Freeze network parameters of some nodes

During training in a virtual environment, it is possible to freeze the network parameters of certain nodes and prevent them from being updated during gradient descent. This is particularly useful when loading an existing environment model.

For example, in a robot control task, suppose we have trained a good virtual environment model on a type-A robot task. Now we want to quickly transfer the virtual environment model of type-A robot to a new type-B robot task. The two robot systems share most of the same mechanical structure, but there are also some differences.

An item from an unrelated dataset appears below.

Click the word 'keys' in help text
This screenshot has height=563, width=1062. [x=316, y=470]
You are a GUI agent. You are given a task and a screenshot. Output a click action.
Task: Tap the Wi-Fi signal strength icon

In this case, we can use the virtual environment model of the type-A robot as a pre-trained model, and then protect the parts of the model that are the same as the type-A robot by freezing their parameters using the parameter freezing feature. This way, these nodes’ parameter settings will not be disturbed during the training process. Then, we can continue training on the type-B robot, only fine-tuning or relearning the parts that are different from the type-A robot.

The benefit of doing this is that it can save training time and computing resources while also avoiding overfitting to a certain extent, because the pre-trained model has learned some common features, which can avoid overfitting during the training process from scratch. In addition, since the model has been pre-trained, the size of the new dataset needed to be fitted during transfer learning does not need to be too large.

It should be noted that when freezing parameters, we need to decide which nodes need to be frozen and which nodes need to be retrained according to specific problems. If too many nodes are frozen, the robot in the new task may not be able to learn enough, while if too few nodes are frozen, the new task robot may not be able to take advantage of the pre-trained model, and the training time will be long. Therefore, reasonable trade-offs need to be made in specific operations.

When writing the .yaml file to implement this functionality, we need to specify the freeze attribute of the relevant nodes as true.

Here is an example of how to write the .yaml file:

metadata:

   graph:
     action:
     - observation
     next_observation:
     - action
     - observation

   columns:
   ...

In the following example, we set the freeze attribute of the action node to true in the .yaml file. During training, the network parameters of the action node will not be updated.

metadata:

   graph:
     action:
     - observation
     next_observation:
     - action
     - observation

   columns:
   ...

   nodes:
     action:
       freeze: true

Important

Do NOT freeze all network nodes at the same time. Make sure at least one network node can be updated, or REVIVE will report an error.